*INFORMATION PROVIDED*.

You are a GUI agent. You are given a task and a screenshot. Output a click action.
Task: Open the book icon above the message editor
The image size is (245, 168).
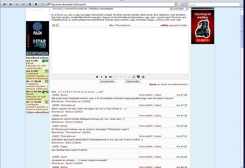pos(53,25)
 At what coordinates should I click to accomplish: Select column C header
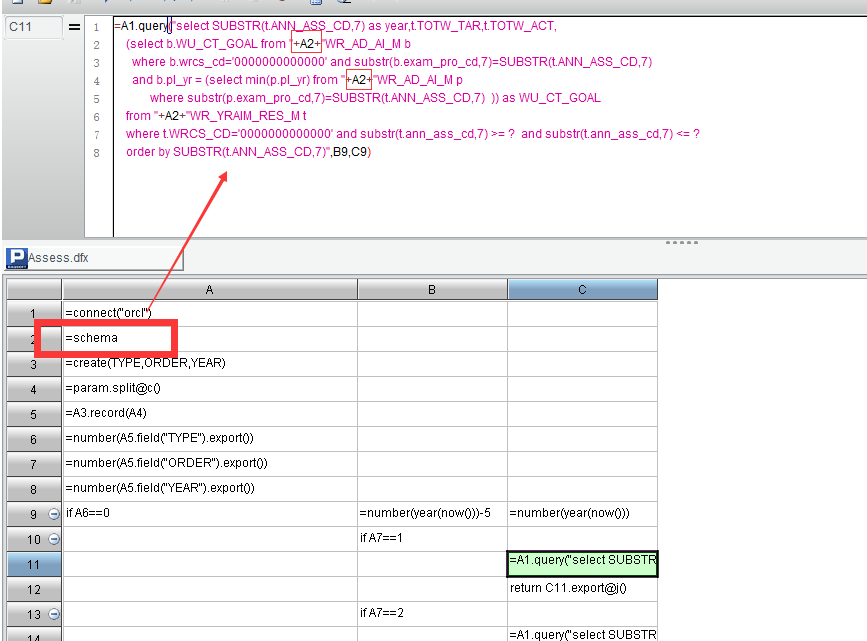coord(582,289)
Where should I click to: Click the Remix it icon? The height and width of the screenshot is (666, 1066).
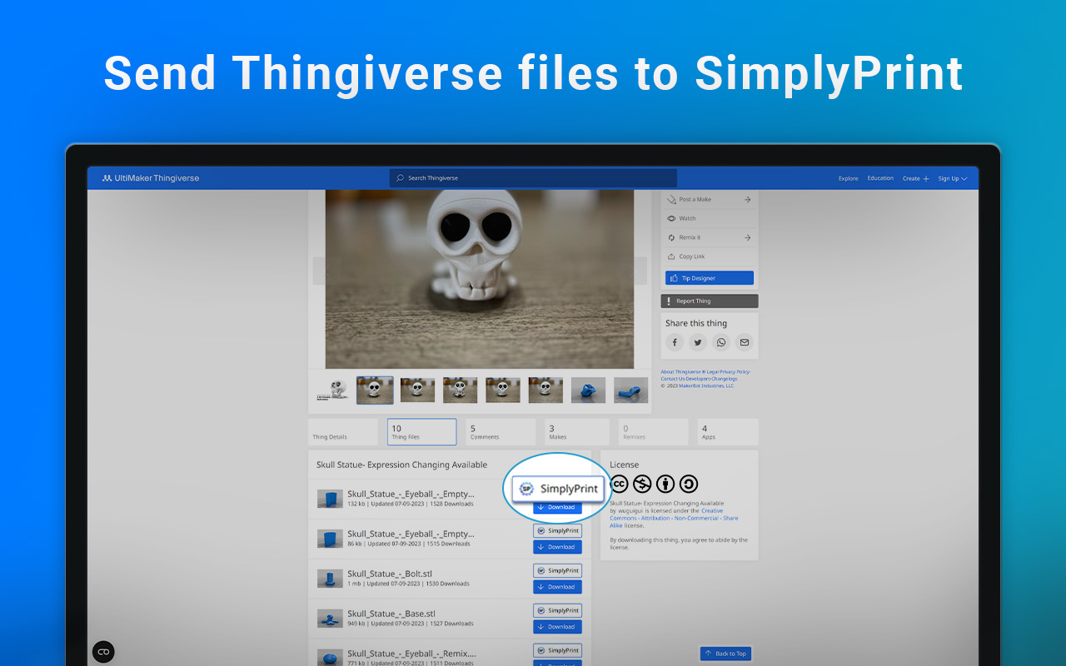point(671,237)
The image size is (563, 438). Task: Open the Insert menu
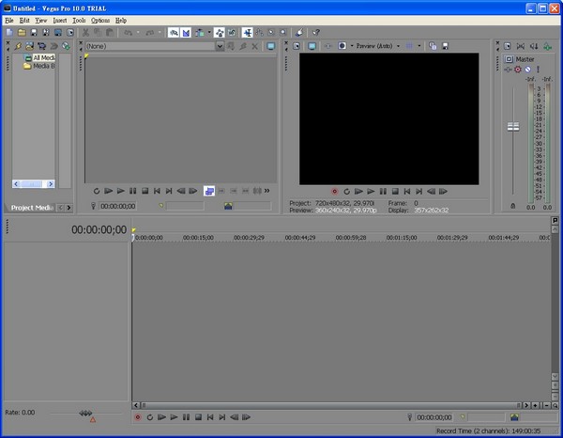pos(60,20)
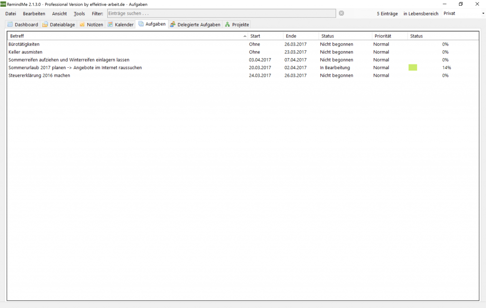Click the Projekte tree icon
The image size is (486, 308).
(227, 25)
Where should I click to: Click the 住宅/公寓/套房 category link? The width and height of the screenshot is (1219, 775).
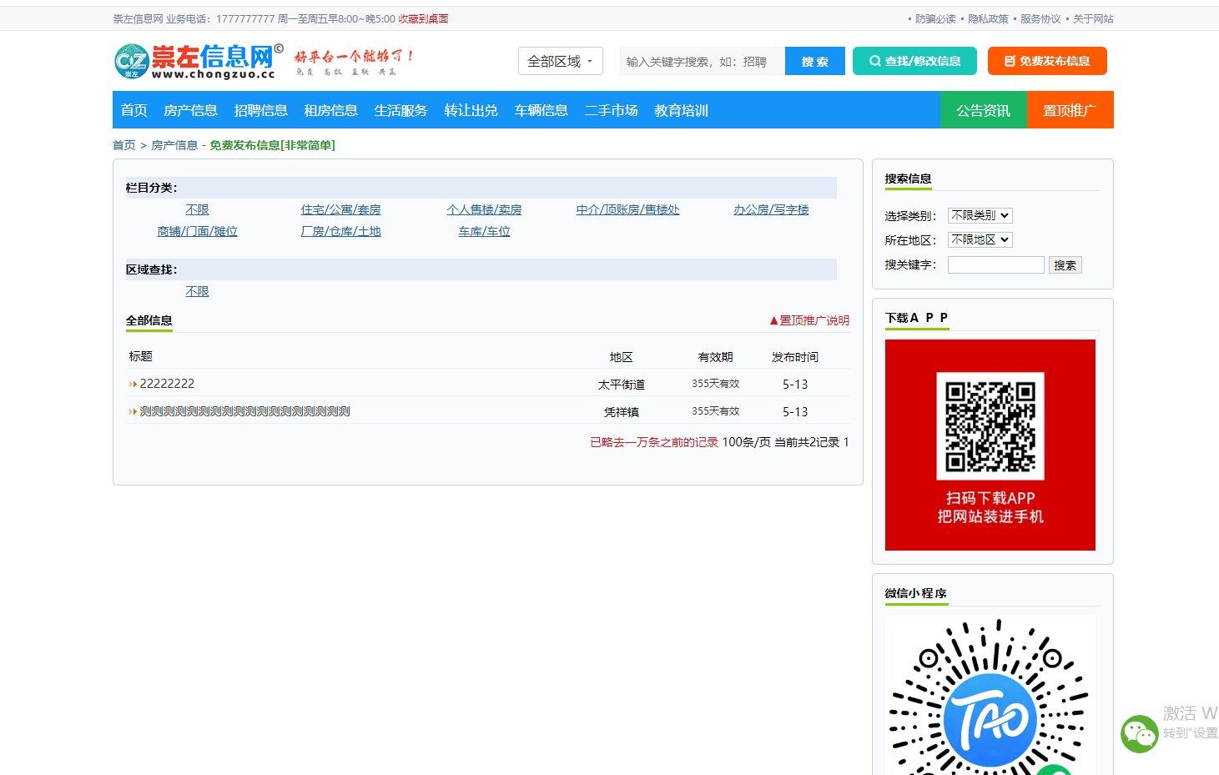pos(340,209)
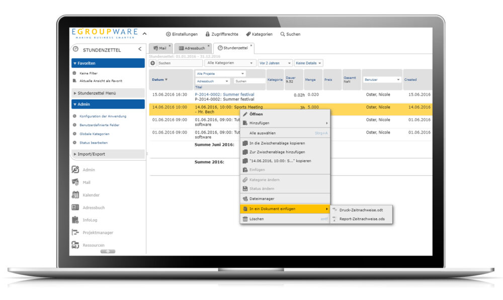Open Kalender from the sidebar
503x300 pixels.
91,195
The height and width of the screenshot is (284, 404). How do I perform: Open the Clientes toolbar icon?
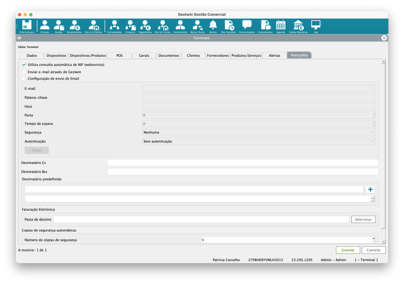[45, 26]
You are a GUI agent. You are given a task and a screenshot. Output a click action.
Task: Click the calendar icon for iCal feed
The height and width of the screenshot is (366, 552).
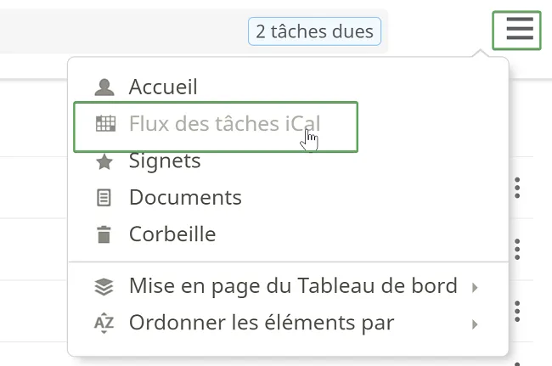(x=105, y=123)
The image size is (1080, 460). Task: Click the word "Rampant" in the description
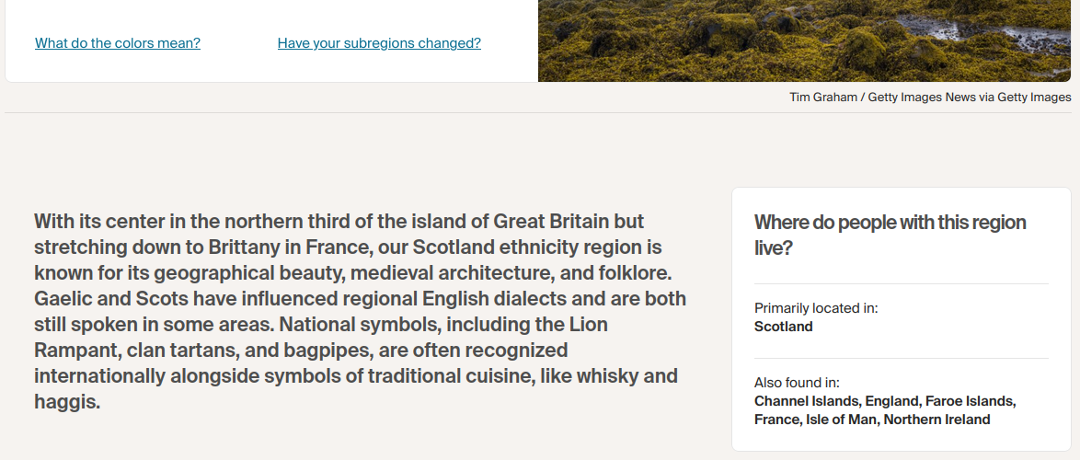point(74,351)
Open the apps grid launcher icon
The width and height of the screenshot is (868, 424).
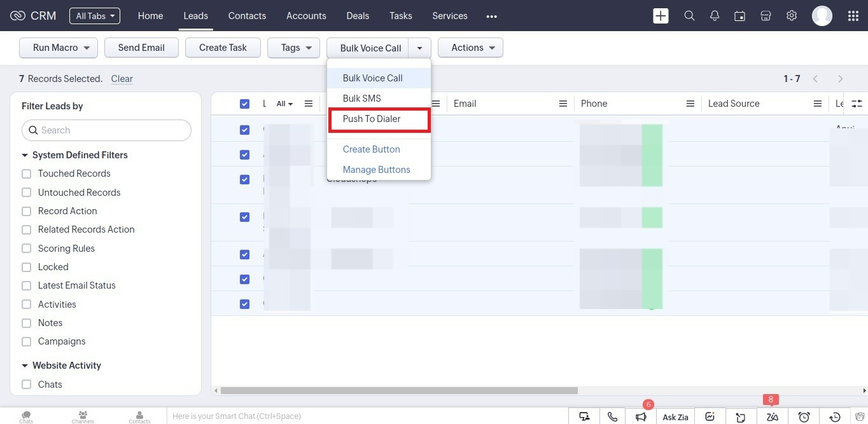[853, 16]
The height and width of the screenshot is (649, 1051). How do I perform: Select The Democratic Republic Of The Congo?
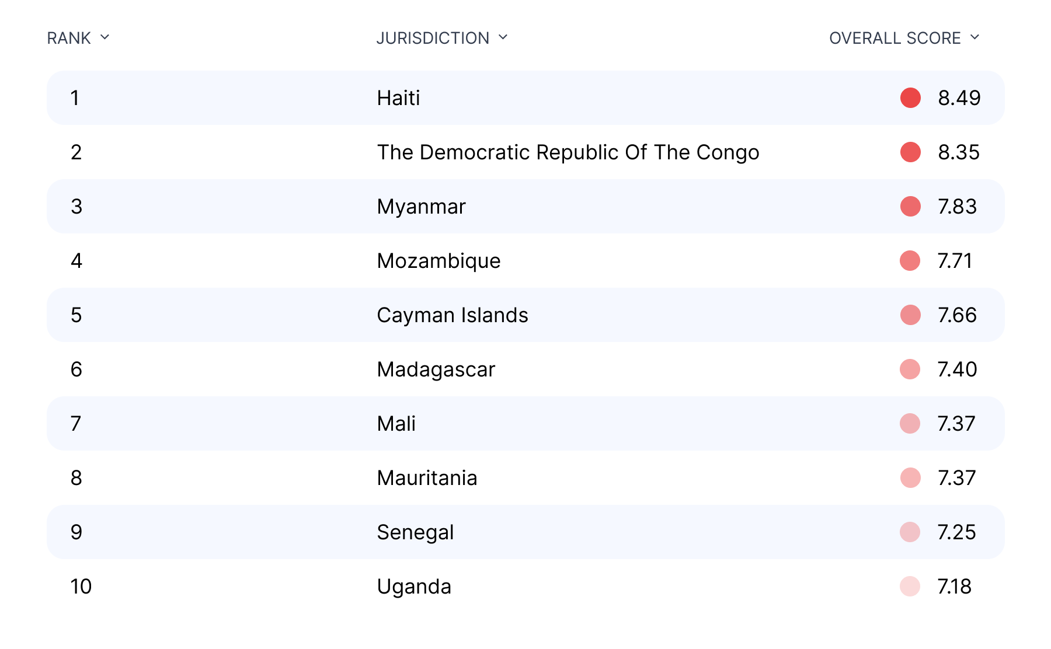click(568, 152)
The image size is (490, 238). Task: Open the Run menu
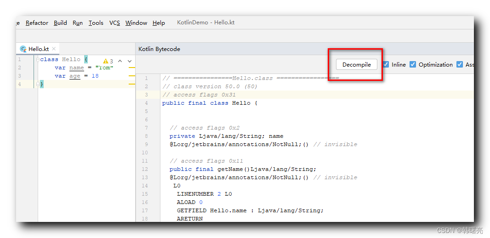pos(78,23)
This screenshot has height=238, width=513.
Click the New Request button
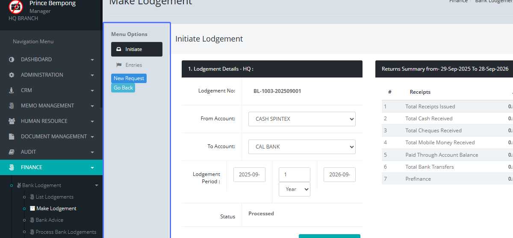click(129, 78)
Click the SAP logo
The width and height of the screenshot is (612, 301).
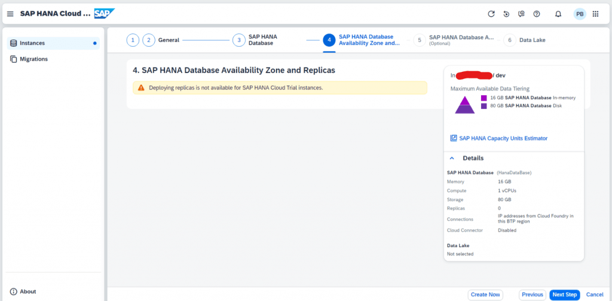(105, 14)
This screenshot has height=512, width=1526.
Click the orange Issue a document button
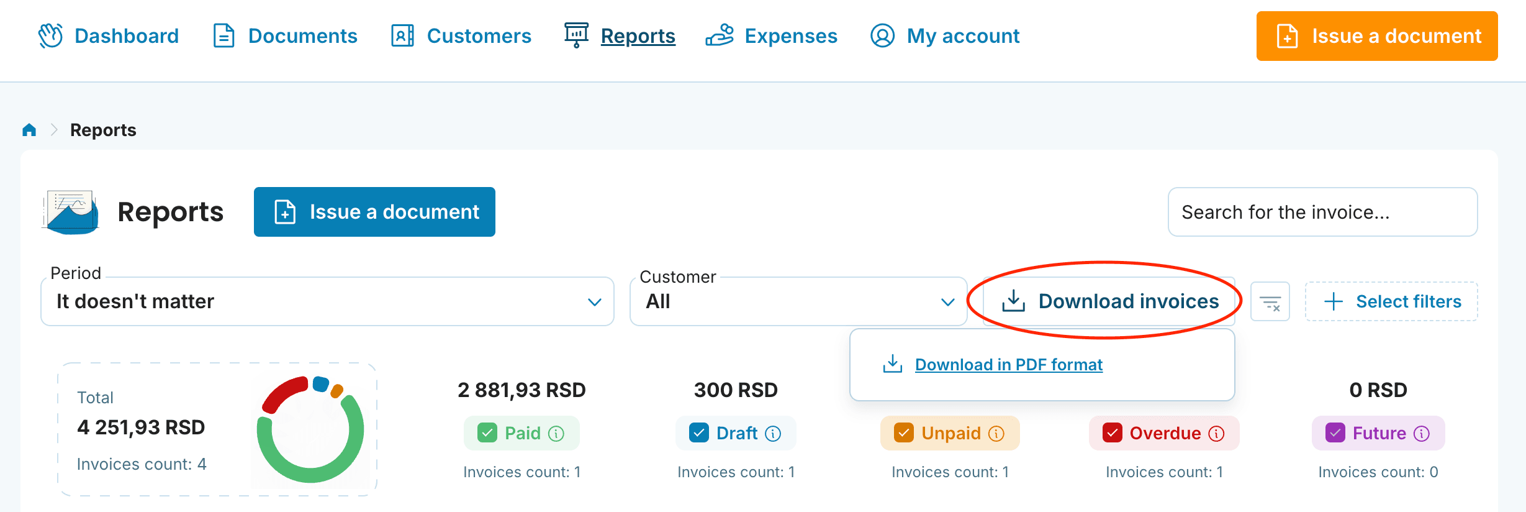coord(1377,36)
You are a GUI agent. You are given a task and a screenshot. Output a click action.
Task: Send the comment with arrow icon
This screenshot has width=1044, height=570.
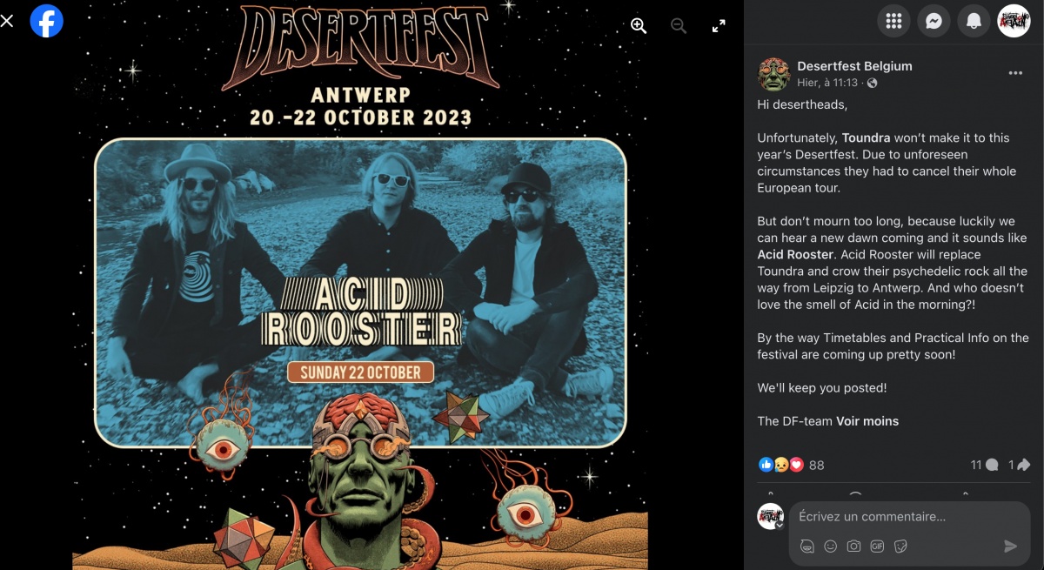[1010, 546]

*WORK REQUIRED*.
Exactly the lines from the line with "The width and height of the screenshot is (612, 301)." through the last line of the listing, both included, should be extracted, and the pictures left behind.

*RESULT*.
The width and height of the screenshot is (612, 301).
(105, 14)
This screenshot has height=512, width=1526.
Click the orange Issue a document button
coord(1377,36)
You are a GUI agent. You are given a task and a screenshot. Output a click action.
Task: Send the comment with arrow icon
This screenshot has width=1044, height=570.
[1010, 546]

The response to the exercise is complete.